> [What you have to do] All records are to be restated word for word, with pictures excluded.
(Beginning of Data section)
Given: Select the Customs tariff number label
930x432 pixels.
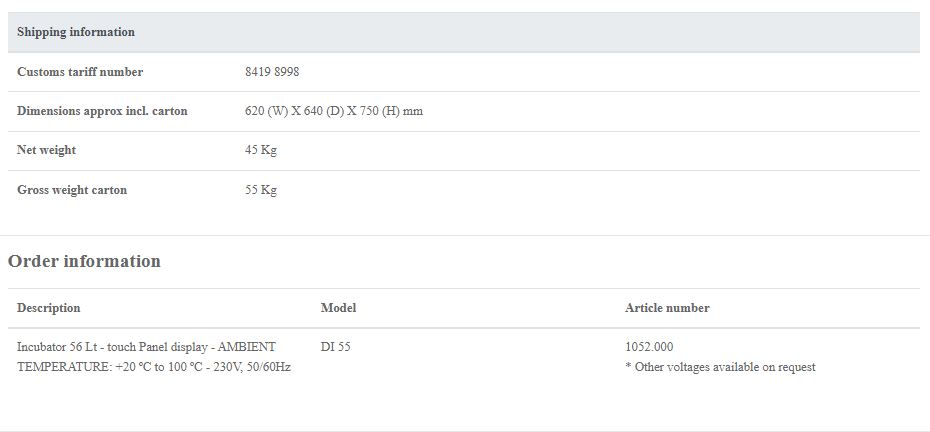Looking at the screenshot, I should [80, 72].
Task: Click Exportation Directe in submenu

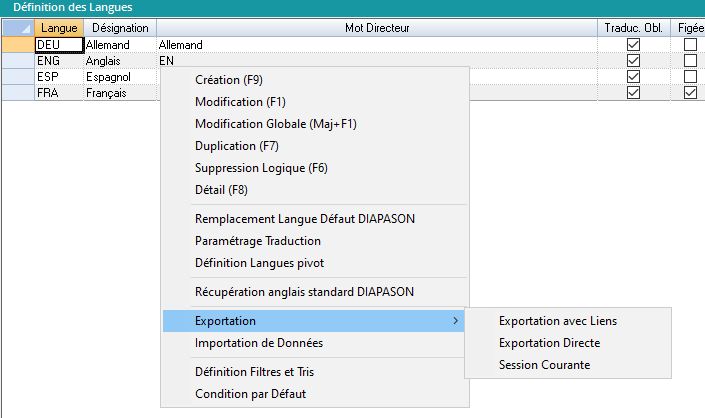Action: 549,343
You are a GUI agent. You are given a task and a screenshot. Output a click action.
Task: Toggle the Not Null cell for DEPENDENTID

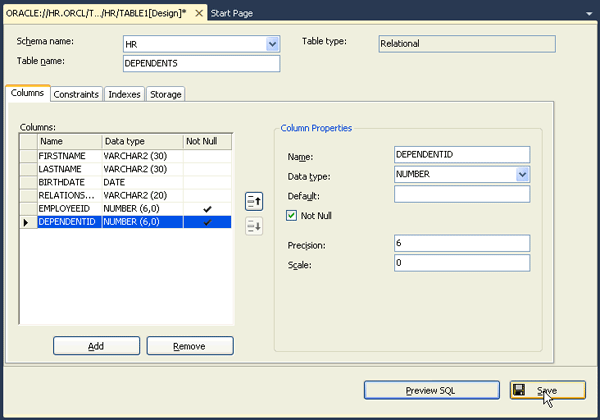click(x=207, y=222)
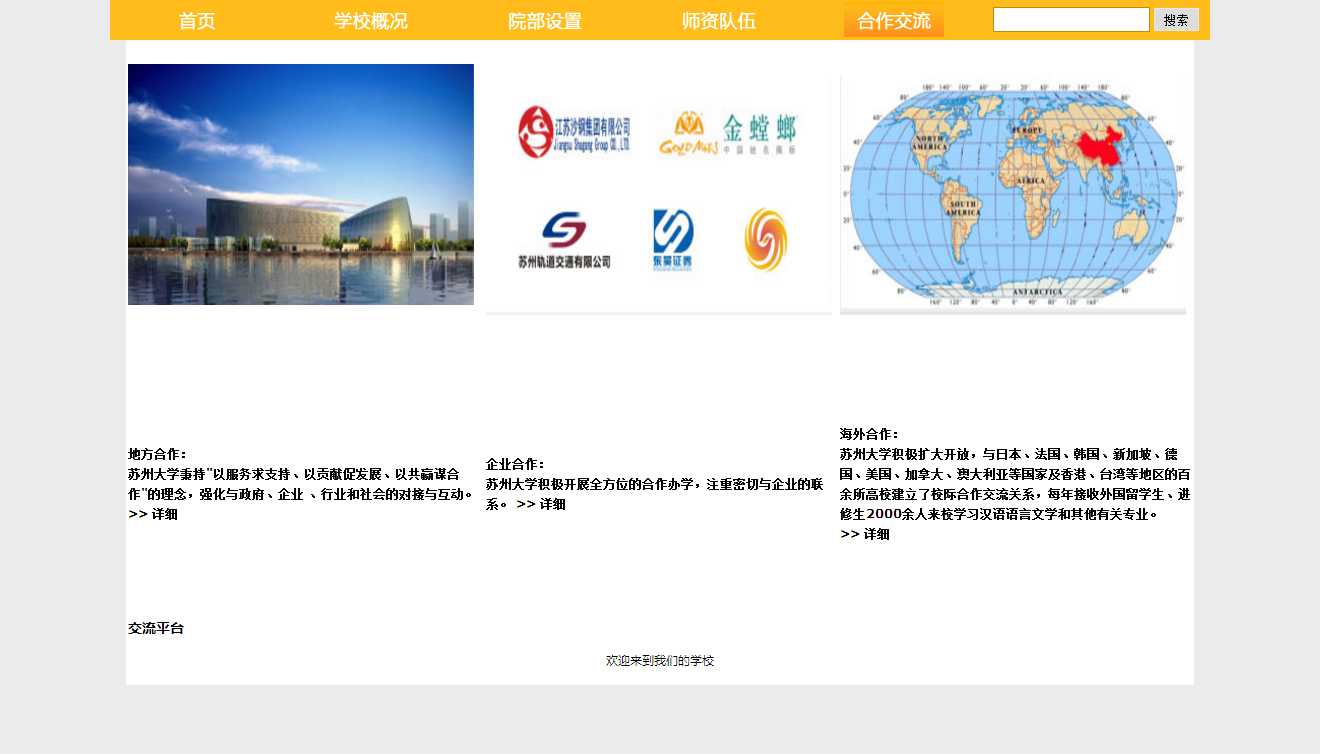Click the orange phoenix swirl logo

click(x=766, y=239)
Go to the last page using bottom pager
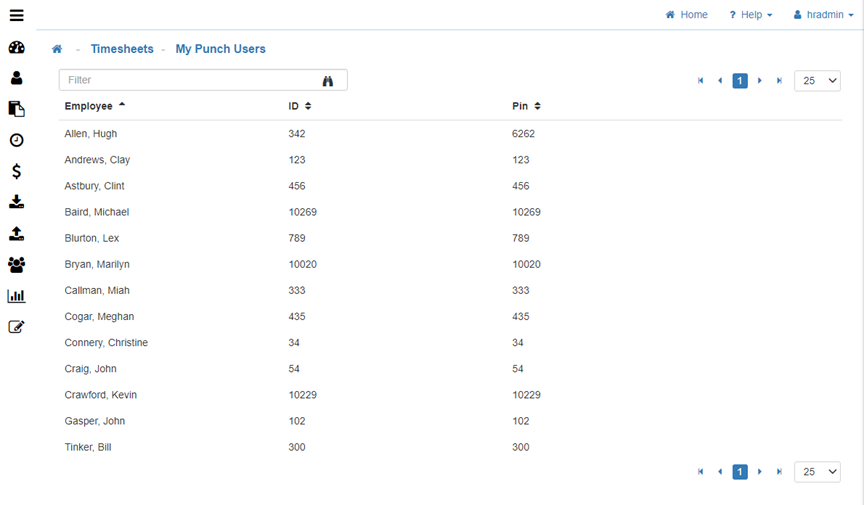 [x=780, y=472]
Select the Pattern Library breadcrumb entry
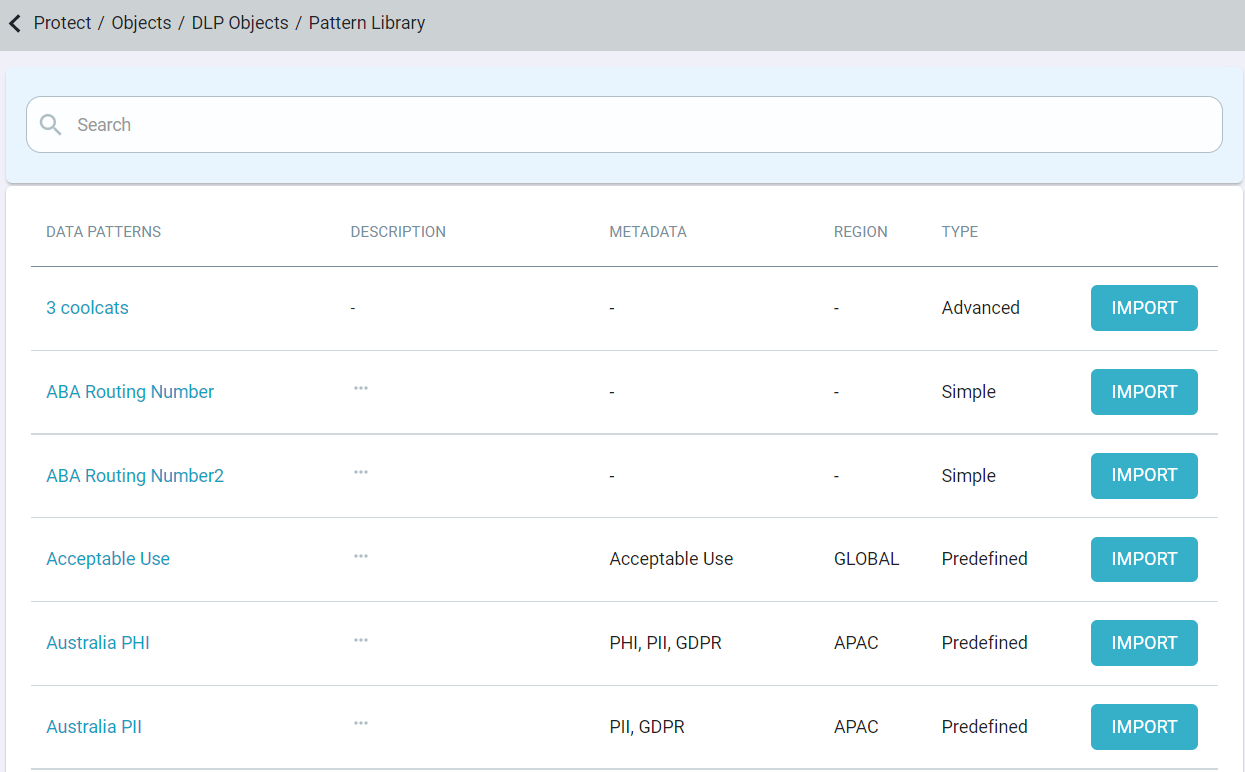1245x772 pixels. (368, 22)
(End of Data section)
> [Solved exercise]
Given: Select the Customs tariff number label
930x432 pixels.
Looking at the screenshot, I should [80, 72].
Task: Click Exportation Directe in submenu

Action: 549,343
You are a GUI agent. You are given a task and a screenshot. Output a click action.
Task: Toggle the Not Null cell for DEPENDENTID

click(x=207, y=222)
Click the orange phoenix swirl logo

click(x=766, y=239)
Go to the last page using bottom pager
 [x=780, y=472]
Select the Pattern Library breadcrumb entry
1245x772 pixels. (368, 22)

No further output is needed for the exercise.